Le rôdeur, tourné par Losey sur un scénario du génial Dalton Trumbo (non crédité au générique car sous le coup des lois maccarthystes), peut-être moins direct que le film de Wilder, montre une beaucoup plus grande complexité.
Webb, le personnage principal, interprété par l'inquiétant et trouble Van Heflin, un policier véreux utilise la séduction à des fins pécuniaires - on sait dès les premières minutes.l
Un peu par insistance, un peu en faisant appel à leurs origines communes de l'Indiana (ils sont "une paires de Hoossiers"), un grâce à sa prestance dans l'uniforme, et surtout en répondant à l'impatience de la jeune femme, Webb séduit en effet une épouse déçue par son mari qui travaille de nuit à la radio.
Evelyn Keyes, la compagne de John Huston, sous estimée comme actrice, donne à cette épouse (Susan) une profondeur magistrale. Eele expose sans fards son désir sexuel et surtout son désir d'enfant.
La très belle et très émouvante Evelyn Keyes, qui aurait du avoir une carrière beaucoup plus importante à Hollywood, tient là son plus grand rôle.
Voilà donc que se rencontrent, la nuit, dans une maison bourgeoise de Los Angeles aux allures d'hacienda, deux personnages assez peu dans la ligne de la sévère censure de l'époque qui combattait les thèmes" anti-américains ".
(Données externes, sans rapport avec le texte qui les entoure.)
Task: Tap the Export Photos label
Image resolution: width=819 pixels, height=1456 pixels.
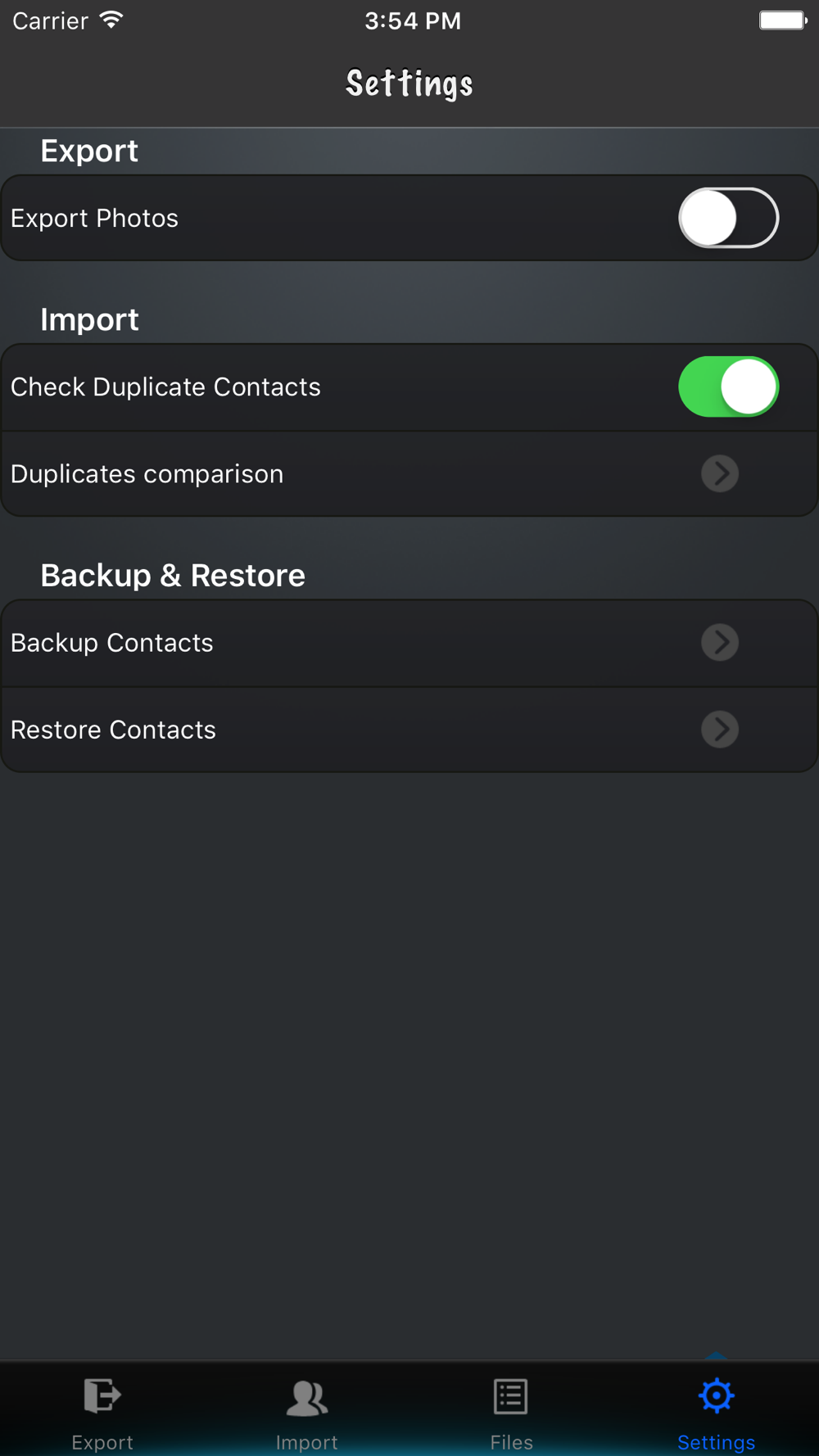Action: click(x=94, y=219)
Trumbo et Losey, tous deux membres du parti communiste américain depuis le milieu des années 40, se débrouillent à coup d’allusion pour passer à travers les mailles d'Anastasie.
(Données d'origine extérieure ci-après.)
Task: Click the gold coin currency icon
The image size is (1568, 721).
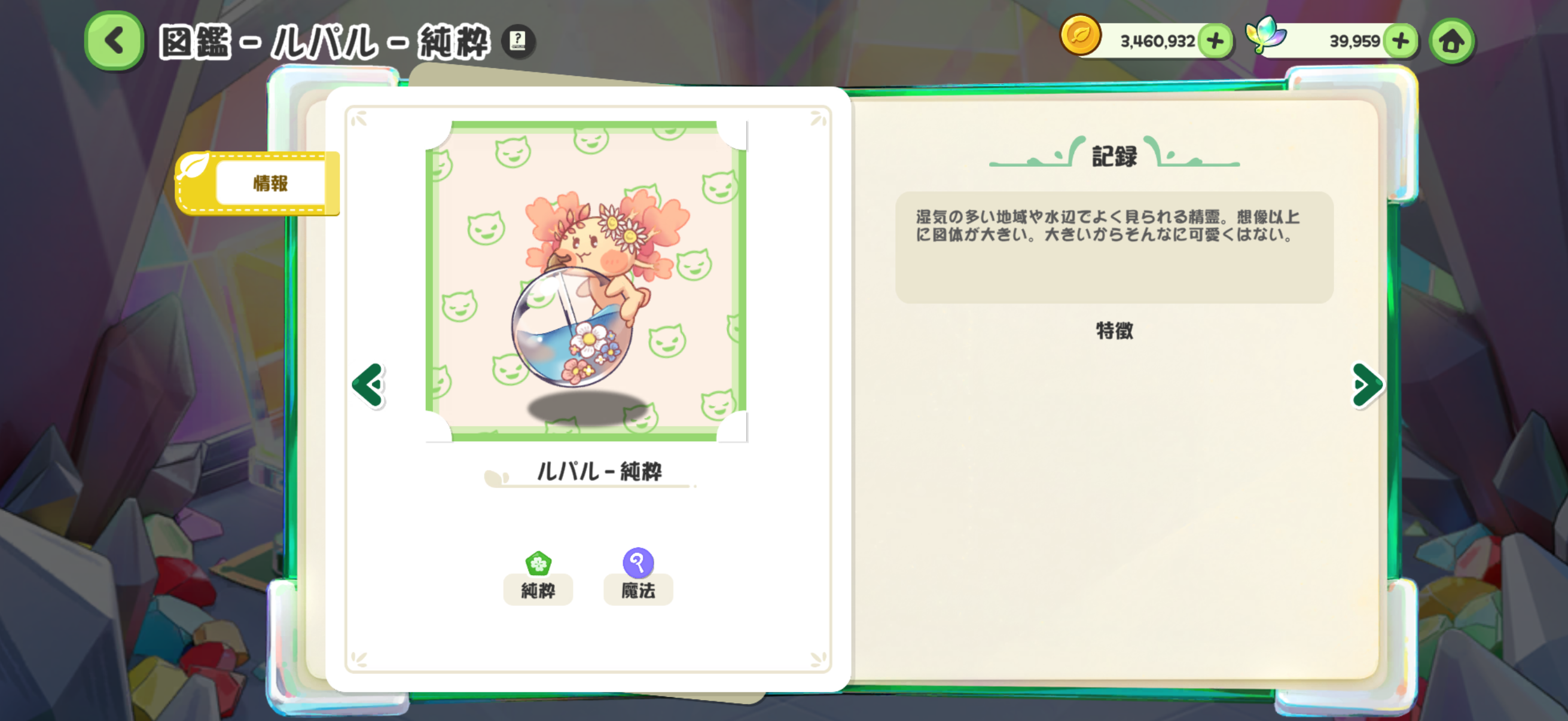Action: coord(1080,36)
Les plans allusifs qui s’enchaînent passent la censure mais sont justement d'une efficacité beaucoup plus grande que s'ils les auteurs les avaient explicités.
Losey filme avec une grande efficacité, suit les ellipses de Trumbo à la lettre, accélère et ralentit quand il faut. Tient le spectateur en haleine.
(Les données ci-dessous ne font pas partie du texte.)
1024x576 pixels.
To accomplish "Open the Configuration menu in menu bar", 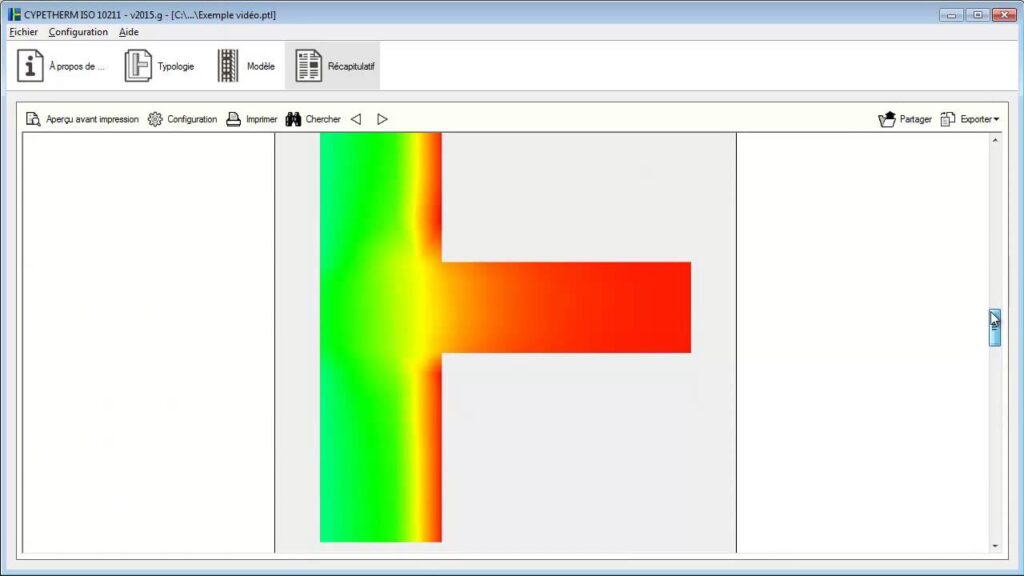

Le film noir s’oppose au mélo. Le sentiment a peu de place. Le désir sexuel et le désir d’argent, puissants, tiennent les anti-héros. Les personnages courent au désastre, c’est, certain, connue, jamais caché.
La question n'est pas quoi ? (inéluctablement ça va -très- mal finir). La question est comment ?
En ce sens, Losey, qui sait parfaitement faire monter les tensions cachées entre les personnages, met toujours en scène des films noirs.
Le rôdeur, son premier chef-d'œuvre, ouvre la voie aux trois grands drames sociaux, encore plus tendus, qu'il va ensuite tourner en Angleterre avec Harold Pinter : The Servant (Dirk Bogarde, Sarah Miles) 1963, Accident (Dirk Bogarde, Jacqueline Sassard) 1967, The go-between (Julie Christie, Alan Bates) 1971.
Un livre, très bien illustré et très intéressant, signé Eddie Muller accompagne le dvd Wildside du Rôdeur Muller affirme cependant son peu de goût pour la carrière anglaise de Losey qui commence dès 53. Muller a tort évidemment car Losey, aux Usa, en Angleterre ou ailleurs, fut un immense cinéaste sur qui Michel Ciment a écrit un livre biographique exceptionnel (Le Livre de Losey, Ramsay, 486 pages).